**Ask any Statistics/Probability/Math Question**
### Collection of Dissertation Data
Data collection plays a vital role in completing a good dissertation. Unnecessary and unimportant data should not be collected. In data collection the following things are involved:
- structured or semi-structured interviews.
- structured observation
- questions from the target population
- questionnaires
### Choosing Appropriate Statistical Tests
Many of the students are confused in choosing the appropriate statistical test. So problem arises when one is conducting his thesis or dissertation. Most of the students are not aware of the importance of choosing appropriate statistical test and also do not know about the procedure of choosing the right one. So it is of prime importance to choose the right and appropriate statistical test.

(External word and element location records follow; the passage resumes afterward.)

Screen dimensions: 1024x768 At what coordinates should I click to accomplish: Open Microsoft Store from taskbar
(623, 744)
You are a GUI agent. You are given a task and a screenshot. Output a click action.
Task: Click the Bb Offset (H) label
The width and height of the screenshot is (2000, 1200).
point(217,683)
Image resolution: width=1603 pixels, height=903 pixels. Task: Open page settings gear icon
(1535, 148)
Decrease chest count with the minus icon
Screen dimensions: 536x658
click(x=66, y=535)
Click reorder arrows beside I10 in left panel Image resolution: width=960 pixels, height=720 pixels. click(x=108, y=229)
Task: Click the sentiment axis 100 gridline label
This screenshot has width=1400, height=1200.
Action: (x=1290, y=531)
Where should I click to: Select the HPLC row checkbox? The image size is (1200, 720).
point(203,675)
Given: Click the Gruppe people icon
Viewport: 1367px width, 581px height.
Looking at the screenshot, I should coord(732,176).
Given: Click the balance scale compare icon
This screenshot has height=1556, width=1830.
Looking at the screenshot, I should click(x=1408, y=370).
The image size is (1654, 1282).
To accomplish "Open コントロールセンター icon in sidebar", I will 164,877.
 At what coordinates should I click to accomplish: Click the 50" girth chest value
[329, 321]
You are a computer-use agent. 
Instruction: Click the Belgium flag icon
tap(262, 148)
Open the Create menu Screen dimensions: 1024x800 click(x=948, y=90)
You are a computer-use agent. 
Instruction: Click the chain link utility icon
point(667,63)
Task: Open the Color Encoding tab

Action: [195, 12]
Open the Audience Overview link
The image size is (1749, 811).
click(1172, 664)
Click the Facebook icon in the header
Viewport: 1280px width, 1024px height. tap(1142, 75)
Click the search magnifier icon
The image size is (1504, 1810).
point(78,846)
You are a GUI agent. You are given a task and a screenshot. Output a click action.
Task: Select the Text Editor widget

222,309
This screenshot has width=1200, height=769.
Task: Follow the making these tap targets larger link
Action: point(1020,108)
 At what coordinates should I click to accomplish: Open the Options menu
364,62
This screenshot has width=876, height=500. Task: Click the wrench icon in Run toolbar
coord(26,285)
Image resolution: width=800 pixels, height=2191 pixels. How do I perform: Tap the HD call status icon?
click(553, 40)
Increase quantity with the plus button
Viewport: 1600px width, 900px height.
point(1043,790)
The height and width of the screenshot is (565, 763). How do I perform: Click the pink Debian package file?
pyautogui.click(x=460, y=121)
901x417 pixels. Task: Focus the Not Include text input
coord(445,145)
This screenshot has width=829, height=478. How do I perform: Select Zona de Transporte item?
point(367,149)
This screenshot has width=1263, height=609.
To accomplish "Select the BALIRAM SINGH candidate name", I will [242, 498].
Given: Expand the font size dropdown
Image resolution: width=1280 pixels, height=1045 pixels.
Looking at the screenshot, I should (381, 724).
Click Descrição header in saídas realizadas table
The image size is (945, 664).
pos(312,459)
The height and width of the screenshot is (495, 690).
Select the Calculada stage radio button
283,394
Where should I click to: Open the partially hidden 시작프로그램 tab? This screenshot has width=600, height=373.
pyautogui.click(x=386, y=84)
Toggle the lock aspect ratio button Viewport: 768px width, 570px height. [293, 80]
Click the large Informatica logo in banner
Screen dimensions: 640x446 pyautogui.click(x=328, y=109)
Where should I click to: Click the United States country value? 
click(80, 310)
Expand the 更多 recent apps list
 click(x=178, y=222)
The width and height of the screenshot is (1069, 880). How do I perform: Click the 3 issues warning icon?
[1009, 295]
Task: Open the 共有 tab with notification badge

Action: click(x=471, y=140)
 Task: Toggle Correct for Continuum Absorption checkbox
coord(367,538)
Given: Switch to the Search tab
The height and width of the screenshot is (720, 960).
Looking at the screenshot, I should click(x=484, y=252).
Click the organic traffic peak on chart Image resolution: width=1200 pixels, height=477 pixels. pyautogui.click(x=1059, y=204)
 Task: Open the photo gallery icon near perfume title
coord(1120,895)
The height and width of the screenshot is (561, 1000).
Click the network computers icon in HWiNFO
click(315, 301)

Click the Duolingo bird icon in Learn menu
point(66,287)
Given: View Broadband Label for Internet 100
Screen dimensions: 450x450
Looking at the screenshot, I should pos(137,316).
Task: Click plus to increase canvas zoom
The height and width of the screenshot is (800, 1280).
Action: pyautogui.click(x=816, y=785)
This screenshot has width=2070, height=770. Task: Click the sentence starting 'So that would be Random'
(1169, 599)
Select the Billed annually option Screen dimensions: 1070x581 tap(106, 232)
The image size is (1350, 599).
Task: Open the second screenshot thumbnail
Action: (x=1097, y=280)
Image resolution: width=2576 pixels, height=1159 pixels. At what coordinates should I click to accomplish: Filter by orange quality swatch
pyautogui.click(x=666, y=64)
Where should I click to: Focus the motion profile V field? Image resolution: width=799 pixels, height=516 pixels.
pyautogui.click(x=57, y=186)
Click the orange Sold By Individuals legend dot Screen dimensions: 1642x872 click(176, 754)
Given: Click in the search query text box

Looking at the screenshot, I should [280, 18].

### The Various Statistical tests and their characteristics
##### Multiple Regressions
Multiple Regression helps to test and model multiple independent variables. With the help of this regression analysis we can understand the effect of the dependent variable when one of the independent variables is changed keeping the others fixed. In such analysis the average value for the dependent variable can be estimated given the condition that the independent variables are fixed, i.e the conditional expectation of Y given X. Estimation in regression analysis is always made for the dependent variable given the independent variables. Using probability distribution one can characterize variation of dependent variable. Types of regression are simple, linear, multiple etc.
##### Canonical Correlation
It deals with multiple regression and also correlation analysis. While in multiple regression one is interested to know about the relation between the dependent variable and the linear combination of the independent variables, in case of canonical correlation analysis one requires to know about the relation between linear combination of the set of dependent variables and that of the set of independent variables.
##### Logistic Regression
Logistic Regression is involved with a categorical variable with binary outcomes. It is also known as logistic model or legit model. It is used to fit data to a logistic function ,and the curve is known as logistic curve. In binomial regression we use this as a general linear model. Logistic Regression can take into consideration many independent variables that can be both numerical and categorical.
##### Factor Analysis
Factor analysis is a branch of multivariate analysis that is concerned with the internal relationships of a set of variates. The aim of Factor Analysis is to account for the covariances of the observed variates in terms of a much smaller number of hypothetical variates or factors. In correlation terms the first question that arises is whether any correlation exists, i.e, whether correlation matrix differs form he identity matrix. If there is correlation the next question is whether there is a random variable such that the partial correlation coefficients between the independent variables after eliminating that random variable is zero. If not then two random variables are postulated and the partial correlation coefficient after eliminating that two random variables are examined. The process continues until all the partial correlation between the independent variables are zero. The factor model consists of factor loading matrix of constants, common factor and specific factor.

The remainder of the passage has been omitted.